What you have to do » Copy the records from the line containing "Task: Open the bridge" through the line containing "tap(518, 112)", both lines included and requests kept. In the answers only, multiply each coordinate by 0.75 and round it to a whole number, with halves rounded up.
━━━ Supplied records
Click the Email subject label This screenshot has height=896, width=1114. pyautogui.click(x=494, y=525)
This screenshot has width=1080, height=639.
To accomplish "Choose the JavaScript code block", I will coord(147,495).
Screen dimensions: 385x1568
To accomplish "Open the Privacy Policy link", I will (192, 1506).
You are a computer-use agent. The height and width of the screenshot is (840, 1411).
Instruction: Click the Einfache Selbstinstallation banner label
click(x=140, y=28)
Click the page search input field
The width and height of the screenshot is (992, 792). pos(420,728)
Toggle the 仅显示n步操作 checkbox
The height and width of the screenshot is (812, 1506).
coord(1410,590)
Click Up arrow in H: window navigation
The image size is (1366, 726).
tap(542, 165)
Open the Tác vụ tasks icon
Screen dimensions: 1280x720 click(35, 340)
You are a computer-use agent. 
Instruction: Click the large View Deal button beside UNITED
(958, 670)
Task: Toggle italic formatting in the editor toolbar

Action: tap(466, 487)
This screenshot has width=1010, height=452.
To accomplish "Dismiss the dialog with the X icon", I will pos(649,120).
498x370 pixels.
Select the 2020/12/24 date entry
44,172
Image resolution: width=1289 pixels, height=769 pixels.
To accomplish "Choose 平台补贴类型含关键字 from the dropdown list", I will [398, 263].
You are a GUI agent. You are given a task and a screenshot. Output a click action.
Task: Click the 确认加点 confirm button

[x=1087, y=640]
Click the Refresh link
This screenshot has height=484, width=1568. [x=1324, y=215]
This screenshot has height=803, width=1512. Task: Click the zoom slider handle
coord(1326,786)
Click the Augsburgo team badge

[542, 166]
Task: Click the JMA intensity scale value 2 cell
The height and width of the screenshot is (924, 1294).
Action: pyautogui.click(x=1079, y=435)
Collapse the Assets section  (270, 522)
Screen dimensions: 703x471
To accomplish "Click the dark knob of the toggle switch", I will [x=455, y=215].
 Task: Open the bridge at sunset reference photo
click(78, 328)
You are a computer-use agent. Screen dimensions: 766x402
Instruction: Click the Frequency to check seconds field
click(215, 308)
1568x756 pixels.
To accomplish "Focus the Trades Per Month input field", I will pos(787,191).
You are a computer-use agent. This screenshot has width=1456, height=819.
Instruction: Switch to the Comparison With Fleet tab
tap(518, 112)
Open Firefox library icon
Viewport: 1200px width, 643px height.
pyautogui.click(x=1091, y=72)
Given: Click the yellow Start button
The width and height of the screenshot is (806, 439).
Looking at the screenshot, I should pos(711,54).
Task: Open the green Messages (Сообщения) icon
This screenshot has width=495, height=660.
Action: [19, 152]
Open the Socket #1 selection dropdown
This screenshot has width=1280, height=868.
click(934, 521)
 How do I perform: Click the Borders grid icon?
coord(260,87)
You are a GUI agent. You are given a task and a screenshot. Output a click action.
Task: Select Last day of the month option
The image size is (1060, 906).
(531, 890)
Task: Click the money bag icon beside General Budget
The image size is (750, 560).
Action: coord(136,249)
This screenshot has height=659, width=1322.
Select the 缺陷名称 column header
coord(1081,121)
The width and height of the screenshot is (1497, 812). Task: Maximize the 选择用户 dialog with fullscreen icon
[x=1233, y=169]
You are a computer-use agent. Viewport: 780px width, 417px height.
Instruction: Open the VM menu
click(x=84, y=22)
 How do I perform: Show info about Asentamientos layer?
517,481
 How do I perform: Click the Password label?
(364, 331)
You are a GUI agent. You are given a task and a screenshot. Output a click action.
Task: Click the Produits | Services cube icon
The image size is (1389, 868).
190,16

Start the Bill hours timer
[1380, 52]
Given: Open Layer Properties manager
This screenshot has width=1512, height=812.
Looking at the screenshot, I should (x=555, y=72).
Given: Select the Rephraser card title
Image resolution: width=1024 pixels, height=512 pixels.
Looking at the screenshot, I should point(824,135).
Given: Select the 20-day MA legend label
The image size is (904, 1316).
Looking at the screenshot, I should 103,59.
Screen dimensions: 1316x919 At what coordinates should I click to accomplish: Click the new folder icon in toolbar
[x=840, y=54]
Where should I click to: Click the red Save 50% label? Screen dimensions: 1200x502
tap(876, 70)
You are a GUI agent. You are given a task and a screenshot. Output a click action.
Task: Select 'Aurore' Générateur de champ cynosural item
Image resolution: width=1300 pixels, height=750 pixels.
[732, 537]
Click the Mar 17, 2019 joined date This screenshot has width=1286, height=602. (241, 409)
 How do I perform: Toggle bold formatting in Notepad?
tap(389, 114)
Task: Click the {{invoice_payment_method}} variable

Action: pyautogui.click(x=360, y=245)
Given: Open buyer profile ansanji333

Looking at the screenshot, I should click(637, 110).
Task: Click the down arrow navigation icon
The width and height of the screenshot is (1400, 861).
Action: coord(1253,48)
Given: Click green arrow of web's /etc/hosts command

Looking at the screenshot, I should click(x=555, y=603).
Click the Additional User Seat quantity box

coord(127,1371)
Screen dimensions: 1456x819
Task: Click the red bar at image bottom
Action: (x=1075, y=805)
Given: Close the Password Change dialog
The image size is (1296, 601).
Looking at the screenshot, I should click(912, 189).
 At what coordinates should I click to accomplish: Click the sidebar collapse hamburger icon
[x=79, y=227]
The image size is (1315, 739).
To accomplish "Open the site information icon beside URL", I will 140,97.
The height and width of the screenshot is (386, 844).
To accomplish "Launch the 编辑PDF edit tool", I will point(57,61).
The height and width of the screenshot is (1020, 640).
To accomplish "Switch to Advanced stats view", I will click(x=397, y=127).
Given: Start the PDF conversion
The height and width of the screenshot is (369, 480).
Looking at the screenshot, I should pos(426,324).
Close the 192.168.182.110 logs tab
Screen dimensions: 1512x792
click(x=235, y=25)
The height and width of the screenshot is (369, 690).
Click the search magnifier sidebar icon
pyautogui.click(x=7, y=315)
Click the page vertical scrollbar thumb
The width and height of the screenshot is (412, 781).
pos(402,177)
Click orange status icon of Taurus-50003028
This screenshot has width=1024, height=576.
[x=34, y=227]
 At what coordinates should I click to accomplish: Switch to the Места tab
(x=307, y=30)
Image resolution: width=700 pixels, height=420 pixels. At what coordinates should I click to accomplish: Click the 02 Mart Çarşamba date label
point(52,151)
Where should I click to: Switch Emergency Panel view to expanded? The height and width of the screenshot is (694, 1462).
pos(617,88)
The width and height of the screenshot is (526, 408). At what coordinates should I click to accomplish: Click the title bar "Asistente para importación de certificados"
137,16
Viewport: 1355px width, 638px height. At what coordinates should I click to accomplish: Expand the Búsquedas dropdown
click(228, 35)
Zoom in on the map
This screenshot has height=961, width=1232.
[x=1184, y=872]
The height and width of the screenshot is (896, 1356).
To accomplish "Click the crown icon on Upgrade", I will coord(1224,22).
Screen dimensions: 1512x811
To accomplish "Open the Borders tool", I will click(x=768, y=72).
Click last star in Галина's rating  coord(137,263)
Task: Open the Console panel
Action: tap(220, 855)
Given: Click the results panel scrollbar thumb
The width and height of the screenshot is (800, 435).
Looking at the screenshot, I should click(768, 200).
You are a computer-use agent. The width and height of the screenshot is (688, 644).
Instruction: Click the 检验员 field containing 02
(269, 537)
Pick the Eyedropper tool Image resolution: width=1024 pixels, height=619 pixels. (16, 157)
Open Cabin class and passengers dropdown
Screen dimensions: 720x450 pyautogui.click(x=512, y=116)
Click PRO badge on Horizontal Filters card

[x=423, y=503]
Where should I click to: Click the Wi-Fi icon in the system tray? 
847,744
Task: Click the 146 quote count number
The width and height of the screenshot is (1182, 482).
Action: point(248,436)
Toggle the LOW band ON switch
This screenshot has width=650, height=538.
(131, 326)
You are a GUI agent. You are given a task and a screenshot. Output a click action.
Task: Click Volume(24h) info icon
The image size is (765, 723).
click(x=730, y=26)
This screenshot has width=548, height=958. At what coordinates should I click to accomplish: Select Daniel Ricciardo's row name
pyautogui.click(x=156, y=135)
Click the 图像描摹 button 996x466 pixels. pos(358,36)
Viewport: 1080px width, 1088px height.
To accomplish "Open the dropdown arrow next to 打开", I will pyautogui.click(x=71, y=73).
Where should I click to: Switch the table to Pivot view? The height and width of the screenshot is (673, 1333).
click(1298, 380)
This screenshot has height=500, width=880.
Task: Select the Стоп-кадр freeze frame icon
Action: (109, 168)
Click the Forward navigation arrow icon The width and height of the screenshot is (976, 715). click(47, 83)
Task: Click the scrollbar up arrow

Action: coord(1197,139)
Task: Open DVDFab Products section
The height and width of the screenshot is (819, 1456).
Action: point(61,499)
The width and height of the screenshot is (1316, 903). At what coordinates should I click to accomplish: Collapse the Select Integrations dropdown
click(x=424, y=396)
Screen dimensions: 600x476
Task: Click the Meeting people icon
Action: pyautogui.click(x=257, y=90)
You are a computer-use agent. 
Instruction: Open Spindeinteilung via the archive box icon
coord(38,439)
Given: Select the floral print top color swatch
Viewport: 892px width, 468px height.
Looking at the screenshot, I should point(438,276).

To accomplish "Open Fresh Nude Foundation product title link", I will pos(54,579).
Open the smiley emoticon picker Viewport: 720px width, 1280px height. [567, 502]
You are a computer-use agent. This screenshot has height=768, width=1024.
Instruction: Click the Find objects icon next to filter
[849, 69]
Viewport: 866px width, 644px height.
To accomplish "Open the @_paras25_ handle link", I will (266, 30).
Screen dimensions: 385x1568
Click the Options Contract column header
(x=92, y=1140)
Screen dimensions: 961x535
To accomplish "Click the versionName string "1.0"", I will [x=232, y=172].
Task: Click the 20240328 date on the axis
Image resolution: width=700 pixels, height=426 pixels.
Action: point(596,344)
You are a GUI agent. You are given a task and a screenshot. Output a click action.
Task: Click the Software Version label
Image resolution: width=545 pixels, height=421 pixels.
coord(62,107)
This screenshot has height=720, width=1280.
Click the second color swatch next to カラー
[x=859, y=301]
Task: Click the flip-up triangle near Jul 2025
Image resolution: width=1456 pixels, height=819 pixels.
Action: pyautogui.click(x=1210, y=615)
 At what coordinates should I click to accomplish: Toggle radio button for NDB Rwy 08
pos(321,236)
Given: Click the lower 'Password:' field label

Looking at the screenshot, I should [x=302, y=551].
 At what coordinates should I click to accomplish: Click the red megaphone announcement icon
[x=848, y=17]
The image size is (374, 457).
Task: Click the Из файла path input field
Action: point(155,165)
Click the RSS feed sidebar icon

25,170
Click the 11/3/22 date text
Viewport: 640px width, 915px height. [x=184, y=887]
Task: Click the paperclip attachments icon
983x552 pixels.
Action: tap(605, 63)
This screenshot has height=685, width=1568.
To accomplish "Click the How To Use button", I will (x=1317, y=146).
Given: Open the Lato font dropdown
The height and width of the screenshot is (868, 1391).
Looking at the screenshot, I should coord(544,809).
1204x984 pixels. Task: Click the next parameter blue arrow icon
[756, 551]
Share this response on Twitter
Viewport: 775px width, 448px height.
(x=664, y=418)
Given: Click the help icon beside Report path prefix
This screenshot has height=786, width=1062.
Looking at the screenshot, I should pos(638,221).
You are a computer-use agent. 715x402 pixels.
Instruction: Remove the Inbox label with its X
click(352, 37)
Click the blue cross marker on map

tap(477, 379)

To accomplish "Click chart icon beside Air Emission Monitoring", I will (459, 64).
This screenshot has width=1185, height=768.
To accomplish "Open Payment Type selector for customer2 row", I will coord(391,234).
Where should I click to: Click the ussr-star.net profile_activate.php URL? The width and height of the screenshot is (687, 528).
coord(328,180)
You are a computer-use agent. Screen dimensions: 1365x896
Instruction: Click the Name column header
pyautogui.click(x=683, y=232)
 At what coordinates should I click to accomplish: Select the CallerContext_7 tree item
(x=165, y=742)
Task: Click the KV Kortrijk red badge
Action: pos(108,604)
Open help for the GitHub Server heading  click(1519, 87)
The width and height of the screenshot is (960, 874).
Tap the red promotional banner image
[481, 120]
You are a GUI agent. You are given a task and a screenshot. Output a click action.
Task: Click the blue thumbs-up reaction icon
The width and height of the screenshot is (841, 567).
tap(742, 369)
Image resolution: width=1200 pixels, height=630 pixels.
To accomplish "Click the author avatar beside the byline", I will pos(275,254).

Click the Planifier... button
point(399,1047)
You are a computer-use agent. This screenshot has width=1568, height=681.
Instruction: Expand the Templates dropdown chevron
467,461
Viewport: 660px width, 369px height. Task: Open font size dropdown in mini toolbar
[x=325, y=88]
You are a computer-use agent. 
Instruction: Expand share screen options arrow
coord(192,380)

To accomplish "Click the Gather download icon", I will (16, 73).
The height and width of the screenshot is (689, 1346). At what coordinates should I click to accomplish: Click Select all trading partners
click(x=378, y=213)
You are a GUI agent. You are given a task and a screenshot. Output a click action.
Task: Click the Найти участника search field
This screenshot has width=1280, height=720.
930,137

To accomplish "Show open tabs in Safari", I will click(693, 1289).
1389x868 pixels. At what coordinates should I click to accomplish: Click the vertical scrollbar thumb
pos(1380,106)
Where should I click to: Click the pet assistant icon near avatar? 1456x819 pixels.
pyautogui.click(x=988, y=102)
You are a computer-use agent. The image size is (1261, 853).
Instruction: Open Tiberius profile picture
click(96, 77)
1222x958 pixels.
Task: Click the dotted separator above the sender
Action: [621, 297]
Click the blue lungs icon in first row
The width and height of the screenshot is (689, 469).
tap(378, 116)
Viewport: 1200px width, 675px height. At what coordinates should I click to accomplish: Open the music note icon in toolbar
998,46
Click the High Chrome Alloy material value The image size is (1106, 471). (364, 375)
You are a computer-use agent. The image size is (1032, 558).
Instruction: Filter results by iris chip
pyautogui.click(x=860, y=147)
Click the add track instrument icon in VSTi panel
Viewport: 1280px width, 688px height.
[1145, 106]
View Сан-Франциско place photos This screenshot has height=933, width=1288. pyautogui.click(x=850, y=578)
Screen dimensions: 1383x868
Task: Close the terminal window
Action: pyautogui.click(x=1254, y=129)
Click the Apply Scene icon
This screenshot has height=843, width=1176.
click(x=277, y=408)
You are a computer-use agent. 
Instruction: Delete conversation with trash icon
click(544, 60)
━━━━━━
Written solution »
 Task: Open the bridge at sunset reference photo
click(59, 246)
You are a computer-use agent. Screen dimensions: 766x402
Instruction: Click the Frequency to check seconds field
click(161, 231)
1568x756 pixels.
To accomplish "Focus the Trades Per Month input field", I will pos(590,143).
You are a computer-use agent. This screenshot has width=1456, height=819.
Instruction: Switch to the Comparison With Fleet tab
tap(389, 84)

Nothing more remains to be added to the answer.